KASHGARThe just risen sun shines in our eyes, filtered to an orange red by a haze of dust and pollution.
LIFE-CYCLE-TO-CHINA-1

KASHGAR

The just risen sun shines in our eyes, filtered to an orange red by a haze of dust and pollution.

We are cycling out of Tashkent before the traffic and the heat builds up, nervously excited by the idea that the real adventure is just beginning.

The boulevards of downtown give way to narrower roads; commercial blocks and factories morph into fields of cotton and sunflowers.

When the irrigation tails off, dry, brown scrubland is a reminder that this is desert. 

The road slowly curves South East, towards hills we can hardly see through the pollution.

By lunchtime we are climbing gently towards our first 2,000-metre pass, by evening we are still climbing, but now around switchbacks and starting to worry about somewhere to stay.

A gang of road workers comes to our rescue, offering the crab apple orchard below their bunkhouse as a place to camp, and to join them for dinner. This act of generosity is just one in a day of generosities.

Two families, whose cows are grazing in the orchard, offered us apricots and tea and promised fresh milk in the morning.

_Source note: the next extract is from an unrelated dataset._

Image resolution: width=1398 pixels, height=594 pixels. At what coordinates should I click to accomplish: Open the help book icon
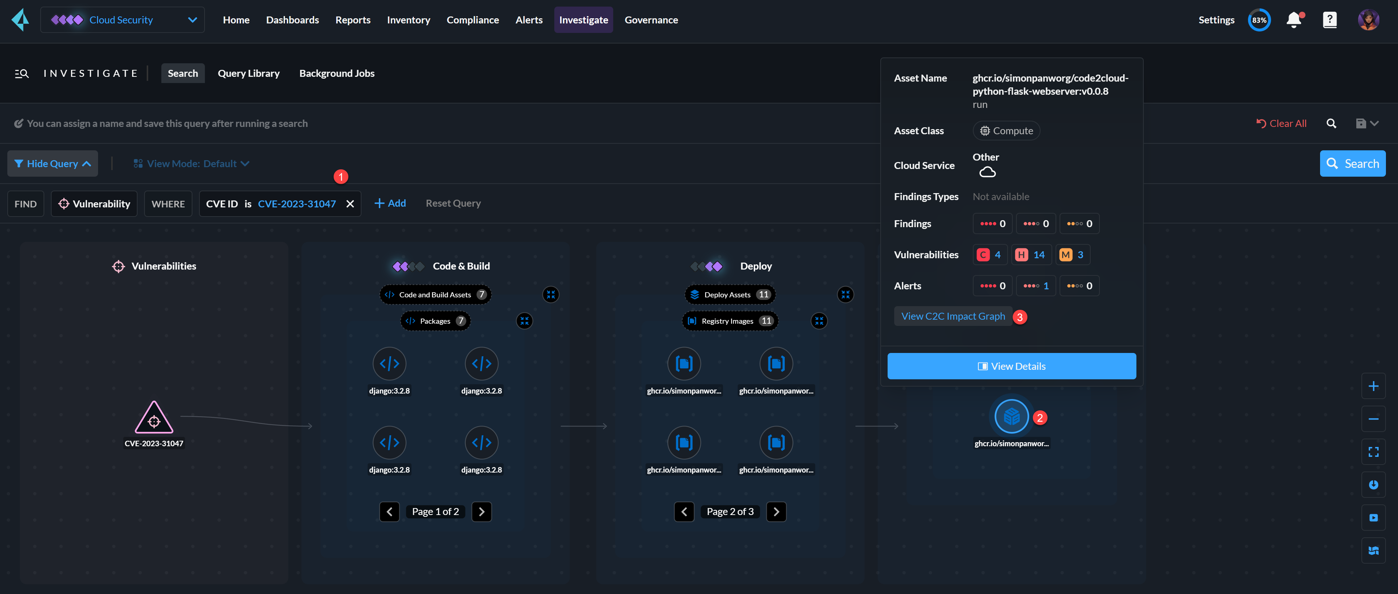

Earlier we had been given a meal in a chaikhana (café/teahouse), and a car had stopped to offer us bottled water.

“Passports” is the only English word the soldiers know, and they love to practise it.

We are stopped by them at the entrances and exits of two tunnels that shaves 200 metres altitude off the pass — and then down, for 60 kilometres into the Fergana valley, zooming by every truck grinding downhill in first gear.

The well-watered and prosperous farming country of the Fergana valley lies between the western extremities of the Tian Shan Mountains and the Pamir Mountains.

It has a reputation as a hotbed of Islamic religious fervour: Darlene wears long-sleeved tops and long pants despite the 40-Centigrade temperatures.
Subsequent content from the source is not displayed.